Sporadic oesophageal cancer usually presents in middle to late life (from mid-fifties onwards) as does the oesophageal cancer associated with tylosis, apart from the single exception mentioned above. If the tumour is deemed resectable then the treatment is surgery. If it is not resectable, then radiotherapy with or without chemotherapy is used. Local measures such as the insertion of a mesh stent may be employed depending on the size of the tumour to enable the patient to swallow while waiting treatment or if only palliative treatment is required.

Prognosis

The prognosis of tylosis with oesophageal cancer is difficult to determine due to the limited number of affected individuals. Many of the oesophageal cancers in the Liverpool family occurred in earlier generations, however between 1975 and 2014, while the screening program has been operational, seven cases of squamous oesophageal cancer were reported. One of these patients had declined surveillance endoscopy and presented with an inoperable tumour (stage 4). Of the remaining six cases, five were detected during endoscopic screening while one presented with stage 3 disease between surveillance endoscopies, was surgically resected but died of disease.
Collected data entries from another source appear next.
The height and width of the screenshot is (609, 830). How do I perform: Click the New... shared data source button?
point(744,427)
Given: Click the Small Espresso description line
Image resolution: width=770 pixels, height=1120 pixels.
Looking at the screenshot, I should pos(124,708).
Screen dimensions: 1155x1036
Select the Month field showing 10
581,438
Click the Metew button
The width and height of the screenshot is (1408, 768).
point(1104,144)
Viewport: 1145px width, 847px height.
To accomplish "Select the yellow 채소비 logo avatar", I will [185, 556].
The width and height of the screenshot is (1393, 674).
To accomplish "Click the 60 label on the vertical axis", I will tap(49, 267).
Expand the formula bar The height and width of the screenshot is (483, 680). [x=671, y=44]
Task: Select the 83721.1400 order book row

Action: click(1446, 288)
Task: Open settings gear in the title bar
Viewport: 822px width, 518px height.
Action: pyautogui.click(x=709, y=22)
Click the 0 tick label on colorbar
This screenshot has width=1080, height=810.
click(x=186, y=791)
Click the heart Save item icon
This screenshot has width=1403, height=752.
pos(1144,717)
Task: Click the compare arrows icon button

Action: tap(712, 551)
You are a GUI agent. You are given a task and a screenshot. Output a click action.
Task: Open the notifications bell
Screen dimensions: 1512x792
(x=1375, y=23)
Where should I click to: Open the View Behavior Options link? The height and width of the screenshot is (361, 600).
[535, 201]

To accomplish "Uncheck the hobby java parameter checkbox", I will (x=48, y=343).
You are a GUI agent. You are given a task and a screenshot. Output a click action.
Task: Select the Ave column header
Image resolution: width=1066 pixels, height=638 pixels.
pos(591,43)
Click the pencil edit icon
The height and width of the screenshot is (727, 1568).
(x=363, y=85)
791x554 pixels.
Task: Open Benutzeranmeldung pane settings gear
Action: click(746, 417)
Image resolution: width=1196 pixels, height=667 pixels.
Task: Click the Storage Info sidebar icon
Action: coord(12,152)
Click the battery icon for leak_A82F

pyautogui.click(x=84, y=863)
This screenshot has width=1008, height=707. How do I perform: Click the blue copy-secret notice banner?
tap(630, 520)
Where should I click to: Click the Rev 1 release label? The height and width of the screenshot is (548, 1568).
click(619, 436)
Four out of five cases were detected with stage 1 disease during screening and survived 8, 8, 8 and 29 years following resection, while the remaining tumour was detected as stage 3 disease with the patient dying of disease following resection.

Prognosis of OSCC depends greatly on stage with overall being poor (5-yr survival: <5 %) because at least 65 % of patients usually present with stage 2–4 disease which has already spread at least to regional lymph nodes. Our current data, albeit on only seven patients with cancer, suggests that the presence of a screening program improves prognosis for the Liverpool family members by detecting early stage disease. Patients with cancer restricted to the mucosa (stage 1) have about an 80 % survival rate, which drops to <50 % with submucosal involvement, 20 % with extension to the muscularis propria, 7 % with extension to adjacent structures (stage 3), and <3 % with distant metastases (stage 4).

Unresolved questions

Key questions include those based around the role for iRhom2, encoded by RHBDF2, in keratinocyte and oesophageal biology. iRhom2 has been shown to regulate the trafficking and activation of ADAM17, a membrane bound sheddase which has been shown to play a pivotal role in the cleavage and release of membrane bound TNFα and EGFR ligands [24, 25]. Tylosis with oesophageal cancer is associated with gain-of-function mutations in the highly conserved cytoplasmic N-terminus of iRhom2 [6, 12]. As a consequence of increased ADAM17 activity, tylosis-derived keratinocytes show several features of “constitutive wound healing” in vitro, including rapid closure in scratch-wound assay, and upregulated shedding of ADAM17-dependent substrates such as EGFR-family ligands and TNFα [13]. EGFR pathway dysregulation has been implicated in several epithelial malignancies including sporadic squamous cell carcinoma of the oesophagus [26] and head and neck cancers [27]. It is likely that enhanced EGFR activity and TNFα shedding observed in tissue from patients with tylosis with oesophageal cancer facilitates tumourigenesis through aberrant and exaggerated wound healing, in response to stress within the oesophagus. This implies that lifestyle alterations to reduce physical or chemical damage to the oesophagus epithelium may lead to a reduction in cancer incidence in these individuals, although chemoprevention is also a clinical goal.

Conclusions

Tylosis with oesophageal cancer is a rare, familial form of squamous cell oesophageal cancer that does not demonstrate early presentation. Identification of affected family members and initiation of a surveillance program for early detection may improve prognosis in these individuals. The identification of a causative gene allows the introduction of genetic screening into the diagnostic arena and paves the way for functional studies with the possibility of preventative therapies.